Published: 09/07/2006 - Updated: 03/17/2019

During the locust plague of 1988, swarms of insects crossed the Atlantic from Mauritania to the Caribbean, flying 5 000 miles in ten days. The scientists were surprised, as swarms of locusts normally stop to rest at night, but if they do not know swimming, how they managed to swim across the ocean?

They discovered that they stopped to rest every night. On any ship that succeeded in finding, but also directly on the sea surface. Locusts in the first landing in the water drowned, and their corpses were floating in a raft on which the rest of insects rested.

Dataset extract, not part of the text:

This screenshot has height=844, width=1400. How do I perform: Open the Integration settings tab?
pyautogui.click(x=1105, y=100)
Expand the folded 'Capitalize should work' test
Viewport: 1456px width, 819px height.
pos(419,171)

Since the beginning of agriculture, more than 10 000 years, mankind has had to face a formidable and daring enemy: the Schistocerca gregaria, the desert locust. Although usually live alone in the deserted areas that stretch from West Africa to India, from time to time these insects get together in huge and voracious swarms that spread hunger and poverty where they spend.

Throughout history, farmers and governments have made repeated attempts to eliminate these flocks by catching insects, through the noise, smoke, and burning or burying swarms. But these measures have not had much success. With clouds that sometimes stretched for hundreds of kilometers, consisting of billions of individuals, destroy everything in their path by sheer numerical superiority.

Health risk 

The man has wondered since immemorial time about the origin of these insects and how they manage to survive. Only in the mid-twentieth century, it was realized that the same insect lone light brown which lives in the desert is the same species as the red and yellow locust plagues.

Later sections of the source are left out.